Rotary Club of Eureka members gathered to clean up a blighted property near the intersection of Summer and Del Norte Streets this morning.
Club member Matthew Owen said he was inspired to clean up the property after driving by it about a month ago.
“I drove by and said ‘oh my god,’” Owen told the Outpost this morning. “I drove by a couple of weeks later and it was still bad.”
So Owen took some pictures and contacted the City of Eureka about the property’s condition.
“I found out the front unit was foreclosed on by a Texas lender,” Owen said. “The city sent them a letter saying ‘we have a severe health and safety issues please take care of it,’ and they ignored them.”

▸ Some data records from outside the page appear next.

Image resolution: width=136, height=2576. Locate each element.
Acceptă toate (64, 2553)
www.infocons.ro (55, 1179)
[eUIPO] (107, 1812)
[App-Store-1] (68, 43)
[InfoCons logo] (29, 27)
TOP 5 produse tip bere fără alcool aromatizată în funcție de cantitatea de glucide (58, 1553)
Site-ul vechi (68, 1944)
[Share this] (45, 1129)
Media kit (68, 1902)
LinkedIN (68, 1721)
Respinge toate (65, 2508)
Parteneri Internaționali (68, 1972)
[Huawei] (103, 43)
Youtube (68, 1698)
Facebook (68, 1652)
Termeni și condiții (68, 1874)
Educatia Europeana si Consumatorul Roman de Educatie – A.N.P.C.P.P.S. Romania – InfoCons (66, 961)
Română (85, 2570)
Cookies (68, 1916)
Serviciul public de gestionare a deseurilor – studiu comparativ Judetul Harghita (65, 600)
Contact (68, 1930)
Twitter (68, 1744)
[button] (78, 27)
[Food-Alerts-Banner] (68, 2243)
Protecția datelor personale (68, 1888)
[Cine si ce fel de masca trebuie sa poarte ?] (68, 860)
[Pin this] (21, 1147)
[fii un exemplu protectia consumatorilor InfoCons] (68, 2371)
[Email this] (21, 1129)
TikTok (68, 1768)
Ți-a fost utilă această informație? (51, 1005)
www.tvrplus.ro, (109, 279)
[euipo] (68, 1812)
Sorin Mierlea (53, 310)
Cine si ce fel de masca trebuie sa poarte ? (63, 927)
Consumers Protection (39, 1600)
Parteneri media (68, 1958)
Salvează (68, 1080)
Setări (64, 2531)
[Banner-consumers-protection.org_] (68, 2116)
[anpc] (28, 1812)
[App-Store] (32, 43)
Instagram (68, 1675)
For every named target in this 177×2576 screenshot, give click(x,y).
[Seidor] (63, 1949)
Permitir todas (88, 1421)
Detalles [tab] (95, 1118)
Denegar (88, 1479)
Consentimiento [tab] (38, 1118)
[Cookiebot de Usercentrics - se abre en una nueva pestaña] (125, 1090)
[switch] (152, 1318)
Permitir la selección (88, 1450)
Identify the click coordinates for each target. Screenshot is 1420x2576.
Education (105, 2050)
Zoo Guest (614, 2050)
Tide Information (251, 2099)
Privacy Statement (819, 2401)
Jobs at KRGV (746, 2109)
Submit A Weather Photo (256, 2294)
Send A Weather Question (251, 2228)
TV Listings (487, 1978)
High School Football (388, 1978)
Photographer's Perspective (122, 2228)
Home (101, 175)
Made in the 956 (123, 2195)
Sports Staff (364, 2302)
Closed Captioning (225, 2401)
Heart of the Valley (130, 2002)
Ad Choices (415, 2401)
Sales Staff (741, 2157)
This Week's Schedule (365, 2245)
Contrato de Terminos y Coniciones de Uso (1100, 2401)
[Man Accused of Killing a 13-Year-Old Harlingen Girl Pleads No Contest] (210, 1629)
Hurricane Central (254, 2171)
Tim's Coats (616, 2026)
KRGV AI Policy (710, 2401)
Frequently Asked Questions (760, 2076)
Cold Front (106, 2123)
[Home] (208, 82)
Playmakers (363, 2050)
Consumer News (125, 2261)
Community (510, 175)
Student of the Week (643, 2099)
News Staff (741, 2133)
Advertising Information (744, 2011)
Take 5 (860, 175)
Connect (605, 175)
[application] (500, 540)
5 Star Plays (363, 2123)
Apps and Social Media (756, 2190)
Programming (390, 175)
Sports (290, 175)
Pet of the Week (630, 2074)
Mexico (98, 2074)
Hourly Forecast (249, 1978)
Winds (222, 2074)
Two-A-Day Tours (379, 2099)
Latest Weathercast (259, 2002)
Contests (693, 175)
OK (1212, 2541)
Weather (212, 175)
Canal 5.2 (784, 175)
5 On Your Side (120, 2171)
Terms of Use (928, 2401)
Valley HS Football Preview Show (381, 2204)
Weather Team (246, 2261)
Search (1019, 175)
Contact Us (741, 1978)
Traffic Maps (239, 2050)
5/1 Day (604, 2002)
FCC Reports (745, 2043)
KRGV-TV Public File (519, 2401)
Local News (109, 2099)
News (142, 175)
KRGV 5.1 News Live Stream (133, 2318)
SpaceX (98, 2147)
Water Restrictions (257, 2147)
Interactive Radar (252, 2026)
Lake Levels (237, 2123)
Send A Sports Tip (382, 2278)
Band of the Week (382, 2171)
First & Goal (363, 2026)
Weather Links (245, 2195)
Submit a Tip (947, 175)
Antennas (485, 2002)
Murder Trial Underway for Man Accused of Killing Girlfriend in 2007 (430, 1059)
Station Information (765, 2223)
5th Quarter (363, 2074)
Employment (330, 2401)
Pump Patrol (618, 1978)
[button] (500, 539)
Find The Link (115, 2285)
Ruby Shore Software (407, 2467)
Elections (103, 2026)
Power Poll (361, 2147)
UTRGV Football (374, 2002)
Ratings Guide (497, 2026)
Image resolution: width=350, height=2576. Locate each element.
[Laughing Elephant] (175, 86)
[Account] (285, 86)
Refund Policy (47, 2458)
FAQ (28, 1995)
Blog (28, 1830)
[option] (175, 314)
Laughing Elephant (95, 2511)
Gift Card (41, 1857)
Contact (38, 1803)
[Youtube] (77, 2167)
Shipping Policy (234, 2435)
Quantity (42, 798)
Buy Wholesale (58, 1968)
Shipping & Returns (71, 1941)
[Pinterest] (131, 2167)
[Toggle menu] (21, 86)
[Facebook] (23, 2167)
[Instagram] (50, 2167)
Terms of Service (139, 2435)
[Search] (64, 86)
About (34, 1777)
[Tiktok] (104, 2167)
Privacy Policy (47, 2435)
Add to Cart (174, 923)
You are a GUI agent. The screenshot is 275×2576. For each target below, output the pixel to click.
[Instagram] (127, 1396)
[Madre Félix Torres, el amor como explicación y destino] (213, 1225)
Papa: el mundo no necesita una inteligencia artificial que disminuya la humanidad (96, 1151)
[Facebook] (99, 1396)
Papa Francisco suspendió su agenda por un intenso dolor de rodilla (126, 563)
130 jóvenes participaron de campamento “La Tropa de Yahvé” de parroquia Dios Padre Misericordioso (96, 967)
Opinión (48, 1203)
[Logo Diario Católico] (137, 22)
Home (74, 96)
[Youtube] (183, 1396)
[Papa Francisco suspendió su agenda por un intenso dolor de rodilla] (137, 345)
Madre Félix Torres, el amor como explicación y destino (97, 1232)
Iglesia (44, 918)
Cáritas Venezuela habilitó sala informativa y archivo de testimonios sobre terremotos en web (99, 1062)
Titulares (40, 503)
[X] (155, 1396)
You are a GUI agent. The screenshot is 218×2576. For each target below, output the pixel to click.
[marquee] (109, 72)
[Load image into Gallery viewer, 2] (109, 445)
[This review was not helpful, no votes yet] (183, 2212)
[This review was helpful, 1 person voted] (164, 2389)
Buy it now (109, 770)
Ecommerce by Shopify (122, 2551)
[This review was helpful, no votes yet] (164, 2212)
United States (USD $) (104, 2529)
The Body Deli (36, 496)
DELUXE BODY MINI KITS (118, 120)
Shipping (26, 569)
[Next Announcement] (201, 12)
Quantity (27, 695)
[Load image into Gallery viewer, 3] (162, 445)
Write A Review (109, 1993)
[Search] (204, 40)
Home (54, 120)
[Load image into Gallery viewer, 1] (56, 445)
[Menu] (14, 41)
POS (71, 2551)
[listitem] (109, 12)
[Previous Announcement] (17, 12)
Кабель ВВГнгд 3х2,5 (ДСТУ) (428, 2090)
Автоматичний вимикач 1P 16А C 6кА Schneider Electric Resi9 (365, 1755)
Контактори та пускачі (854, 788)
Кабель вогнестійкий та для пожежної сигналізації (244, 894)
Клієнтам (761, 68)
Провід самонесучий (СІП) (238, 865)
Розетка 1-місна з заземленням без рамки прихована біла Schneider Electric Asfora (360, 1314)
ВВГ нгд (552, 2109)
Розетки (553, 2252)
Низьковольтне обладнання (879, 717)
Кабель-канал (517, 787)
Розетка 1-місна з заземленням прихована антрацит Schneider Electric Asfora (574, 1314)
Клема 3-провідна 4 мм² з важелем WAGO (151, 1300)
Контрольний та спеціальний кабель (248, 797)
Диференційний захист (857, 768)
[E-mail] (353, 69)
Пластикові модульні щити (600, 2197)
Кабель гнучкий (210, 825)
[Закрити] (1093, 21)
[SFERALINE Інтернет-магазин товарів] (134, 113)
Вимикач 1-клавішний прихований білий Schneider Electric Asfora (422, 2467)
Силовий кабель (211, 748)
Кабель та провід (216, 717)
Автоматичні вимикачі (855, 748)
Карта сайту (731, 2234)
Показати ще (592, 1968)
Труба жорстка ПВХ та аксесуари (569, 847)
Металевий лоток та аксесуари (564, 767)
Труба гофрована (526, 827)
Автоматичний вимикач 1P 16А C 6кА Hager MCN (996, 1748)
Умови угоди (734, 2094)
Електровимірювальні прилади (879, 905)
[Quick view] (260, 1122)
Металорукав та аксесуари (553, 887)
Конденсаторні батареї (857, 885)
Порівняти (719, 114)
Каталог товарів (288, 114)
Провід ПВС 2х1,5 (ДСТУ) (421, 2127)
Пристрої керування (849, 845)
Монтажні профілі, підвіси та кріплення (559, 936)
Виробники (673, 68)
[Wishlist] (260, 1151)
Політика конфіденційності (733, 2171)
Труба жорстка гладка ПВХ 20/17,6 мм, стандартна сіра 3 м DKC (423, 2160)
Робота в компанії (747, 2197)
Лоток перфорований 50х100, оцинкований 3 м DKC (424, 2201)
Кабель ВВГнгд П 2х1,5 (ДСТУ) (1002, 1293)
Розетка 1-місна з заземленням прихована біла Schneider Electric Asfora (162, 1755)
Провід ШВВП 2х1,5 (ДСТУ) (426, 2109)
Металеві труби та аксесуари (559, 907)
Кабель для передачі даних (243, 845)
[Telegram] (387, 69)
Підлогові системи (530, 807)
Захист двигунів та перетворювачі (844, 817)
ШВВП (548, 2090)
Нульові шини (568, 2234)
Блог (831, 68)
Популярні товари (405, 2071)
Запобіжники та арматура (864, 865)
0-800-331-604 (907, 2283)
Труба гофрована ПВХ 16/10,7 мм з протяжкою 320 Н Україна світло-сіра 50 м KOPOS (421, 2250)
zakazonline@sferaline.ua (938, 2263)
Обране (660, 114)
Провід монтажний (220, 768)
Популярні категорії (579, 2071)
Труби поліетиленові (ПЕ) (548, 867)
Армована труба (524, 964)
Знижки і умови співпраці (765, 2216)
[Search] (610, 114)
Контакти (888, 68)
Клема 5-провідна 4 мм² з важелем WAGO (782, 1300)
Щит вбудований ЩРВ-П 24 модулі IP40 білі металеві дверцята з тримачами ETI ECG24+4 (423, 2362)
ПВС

As the weeks passed and the building remained in the same condition, Owen decided to get a couple of friends from the Rotary Club together and take action.
“I called up the city and said ‘are you going to clean it up,’” Owen said. “They told me it’s private property and they couldn’t do anything. So I asked ‘do you mind if the Rotary Club comes in here and cleans it up?’ They said ‘it’s all yours.’”
The cleanup team went to work on the mound of garbage surrounding the property at about 9 a.m. By 11:30 a.m., they had filled a 40 yard dumpster with trash and dragged an abandoned car out onto the street to allow the city to legally take care of it.
As the cleanup winded down, next door neighbor Rosalina Luna wandered out of her home in awe after of the cleaned property.
“There were rats coming out of there all the time,” Luna said as she watched a tractor haul away a pile of garbage. “That’s gonna look so nice.”
Luna told the Outpost that she’s lived next door to the blighted property for nearly a year, and that she began to wonder if it would ever get better.
“I don’t know how many times I’ve called the police,” Luna said. “I’ve called the city, I’ve called everybody. They don’t listen.”
But within a couple of hours, her problem was gone.
A healthy-looking rat scurries beneath the dumpster as its home is demolished.
“Two and a half hours later we took care of an eye sore,” Owen said. “If everyone pitches in a little, we can get a lot done.”
Pierson Company donated a tractor for the job.